第408話 別れの時(中編)
「白井は指示に対して、いつも、なぜですかと聞いてきよる、なぜなぜ小僧やった。
ホンマ、うっとうしかったわ」、白井は申し訳なさそうにうつむいた。
「けど、尾上セメントを買おうとしたとき、白井のなぜで財務内容を確認できた。
結果、買いを見送ったことで、倒産する尾上セメントを買わんで済んだ」、勝利がいった。

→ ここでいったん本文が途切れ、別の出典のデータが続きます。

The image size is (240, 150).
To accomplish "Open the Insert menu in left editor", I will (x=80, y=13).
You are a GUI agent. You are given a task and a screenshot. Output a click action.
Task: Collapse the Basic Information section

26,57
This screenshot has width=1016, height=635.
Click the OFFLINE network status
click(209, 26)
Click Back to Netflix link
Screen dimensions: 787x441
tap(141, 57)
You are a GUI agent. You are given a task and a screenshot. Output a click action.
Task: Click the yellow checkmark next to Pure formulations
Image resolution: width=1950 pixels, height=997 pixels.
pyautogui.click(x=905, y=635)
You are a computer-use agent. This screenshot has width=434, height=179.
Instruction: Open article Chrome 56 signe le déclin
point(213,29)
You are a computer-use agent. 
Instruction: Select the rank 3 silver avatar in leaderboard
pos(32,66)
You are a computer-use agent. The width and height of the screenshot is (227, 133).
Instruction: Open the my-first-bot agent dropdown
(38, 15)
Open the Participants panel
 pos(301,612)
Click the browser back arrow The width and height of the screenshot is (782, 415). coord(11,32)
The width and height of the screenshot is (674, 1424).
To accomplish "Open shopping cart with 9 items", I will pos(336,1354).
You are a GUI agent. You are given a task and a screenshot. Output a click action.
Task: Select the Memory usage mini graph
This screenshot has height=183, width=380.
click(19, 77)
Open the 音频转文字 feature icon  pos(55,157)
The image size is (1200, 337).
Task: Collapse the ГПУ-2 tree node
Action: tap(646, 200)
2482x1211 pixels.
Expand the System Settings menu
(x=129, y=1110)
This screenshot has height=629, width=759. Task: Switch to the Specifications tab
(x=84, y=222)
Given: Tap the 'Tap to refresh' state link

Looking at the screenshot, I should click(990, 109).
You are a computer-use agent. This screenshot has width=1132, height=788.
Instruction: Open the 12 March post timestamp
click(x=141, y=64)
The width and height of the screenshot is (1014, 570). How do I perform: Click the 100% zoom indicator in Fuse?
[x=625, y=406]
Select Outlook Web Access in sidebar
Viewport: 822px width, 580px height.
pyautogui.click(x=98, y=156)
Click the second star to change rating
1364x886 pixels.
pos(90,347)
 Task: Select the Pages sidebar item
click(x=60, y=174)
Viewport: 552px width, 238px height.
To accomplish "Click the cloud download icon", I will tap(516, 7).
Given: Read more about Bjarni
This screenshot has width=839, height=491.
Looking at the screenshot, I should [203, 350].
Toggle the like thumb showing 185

「板垣は白井と正反対やったな、頭より体が先に動く、な~んも考えへん男や。
ホンマ、扱いづらかったわ」、板垣は申し訳なさそうにうつむいた。
「けど、カスミ電機を買うか迷うとったとき、板垣はいうてくれた。
すぐに決めてくださいと、おかげで買いを即決、儲けることができた」、勝利がいった。
淀屋らしいな、さりげなく彼らの長所を、俺に伝えるとは、犬神は思った。
「白井、板垣、今のお前らは、兜証券では間違いなく下っ端や。
最初は、お茶くみや電話番をやらされるかもしれへん。
けど、お前らには誰にも負けへん、ええとこがある、頑張るんやで」、勝利がいった。
こらえきれなくなった三助が泣きながらいった。
「白井・・・、板垣・・・、頑張るんやで」
「ほ、本当にありがとうございました。淀三証券でのことは一生、忘れません」
白井が大粒の涙を流しながらいった。
「し、白井みたいに、め、女々しく泣いてたまるか・・・。
社長・・・、三助さん・・・、本当にお世話になりました。
この板垣、兜証券の下っ端として、一から頑張ります」
板垣が泣くのを必死でこらえながらいった。
淀屋、お前の望みは叶えてやる、こいつらの面倒は俺がみてやる、犬神は思った。
「さてと、ほな、行こか、三助」、勝利がいう。
「は、はい、九代目」、三助が涙を拭っていう。
「淀屋、これからどうするんだ」、犬神が聞く。
「どうしたらええかは、お月様が教えてくれるやろ、なあ三助」、勝利がいう。
「そうでんな、お月様の教えに従いましょう」、三助がいう。
「ほな、犬神はん、白井と板垣、あと山崎のこと、よろしく頼んます」
旅行カバンを持った勝利と風呂敷を背負った三助は、頭を下げると、淀三証券を出た。